Employment Situation Preview
Super tight labor market, will wage growth peak anyway and what it means for the Fed
Relief Rally
As we wrote in last Saturday’s note Relief Rally, the hurdle for the FOMC to deliver a hawkish surprise was exceptionally high. The major headlines that triggered the sharp rally in equities (3%), front-end of the Treasury curve (-15bp), yen, euro and offshore yuan was removing the option of a 75bp hike from near term policy options and the tentative start to balance sheet contraction (QT). For the start to QT, we expected something like $65 billion, $80 billion then the $95 billion cap. Instead, they will cap Treasury maturities at $30 billion for 3 months before jumping to $60 billion. For mortgages the caps are $17.5 billion for 3 months before reaching the $35 billion cap, which at current prepay speeds they will not reach. The bulk of the easing during the pandemic was QE, the cautious approach to QT is a setback in their quest to rebuild credibility. At least on the day, inflation breakevens widened and real rates fell. Said another way, it is highly unlikely the Fed will push as hard from above the 2% target as they did from below, the costs are much higher. Nor should they, we have long believed the Fed should be targeting price stability rather than a specific level and their obsession with the effective lower bound led to malinvestment. In fairness to the FOMC, goods prices have peaked, housing prices are likely to, and wages are showing evidence of peaking as we will discuss in our employment report preview below. It should be game on for cyclicals and inflation beneficiaries. We have likely reached the end of the beginning of the tightening cycle. We will write more about our inflation outlook in this week’s note following the April employment report we preview in this note.

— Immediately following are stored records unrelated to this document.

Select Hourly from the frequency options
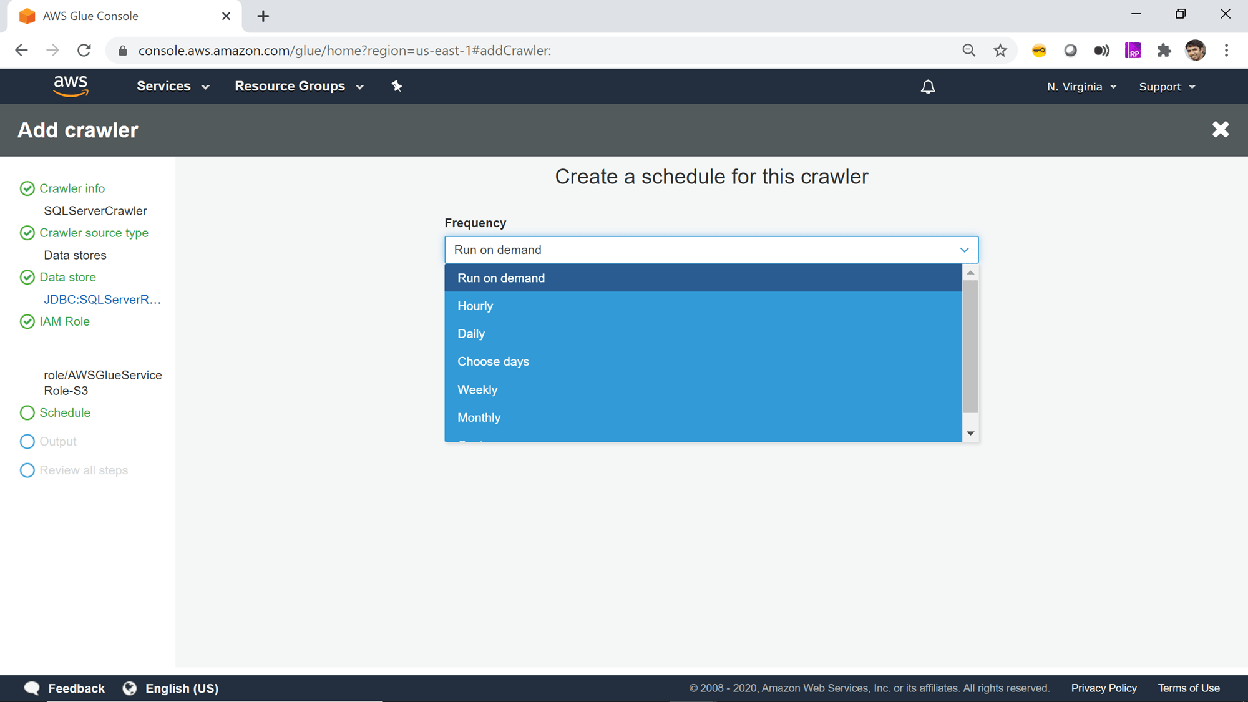This screenshot has height=702, width=1248. point(475,306)
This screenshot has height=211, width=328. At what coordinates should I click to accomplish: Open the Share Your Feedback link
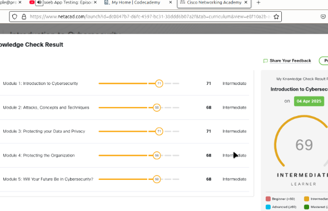[x=290, y=61]
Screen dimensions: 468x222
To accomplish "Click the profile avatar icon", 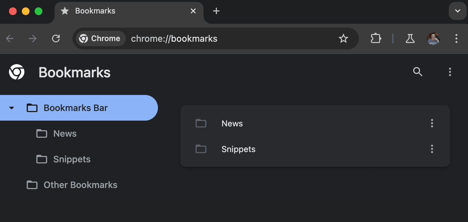I will (x=433, y=38).
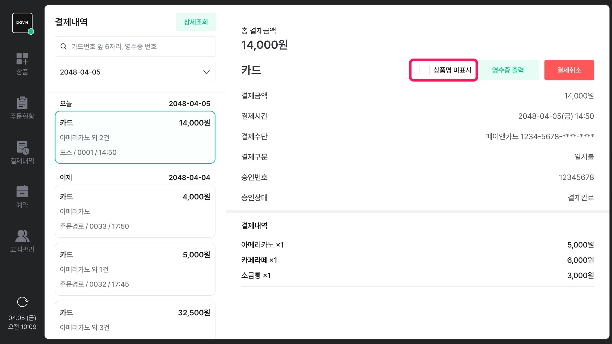Select the 14,000원 card payment entry
Image resolution: width=612 pixels, height=344 pixels.
tap(135, 137)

Diminished Slack and Greater Dynamism
With the release of the March job openings and labor turnover survey (JOLTS) our labor slack index reached an all-time low. On a more optimistic note, however, reallocation also increased and showed signs of moving higher in the months to come with pandemic behavior receding. Let’s step back for a minute; there are two forces driving wage growth higher at present. The first is diminished slack best illustrated by the wage differential chart (wage growth for the bottom quintile less the top quintile using the Atlanta Fed Wage Tracker data). This type of wage growth is generally unsustainable as it usually signals productivity degrading over time. The second factor driving wage growth is increased fluidity. Labor market fluidity (dynamism or mobility) is less inflationary as it increases productivity over time. The easiest way to visualize fluidity is the differential between Atlanta Fed jobs switchers less job stayers. Both of these measures are at the highest levels since the Atlanta Fed began these series in the late ‘90s. Another measure of fluidity is known as worker reallocation; it is the quarterly sum of hiring and separations (layoffs and quits) expressed as a percent of total employed. This measure also reached its best level since the JOLTS data was introduced in December 2001. The ‘Great Resignation’ is a great mischaracterization: what we are witnessing is a recovery of labor market dynamism that was impaired by series of structural factors including licensing, the housing market collapse, the Chinese Labor Shock, technology boom and expansion of the social safety net following the financial crisis and pandemic.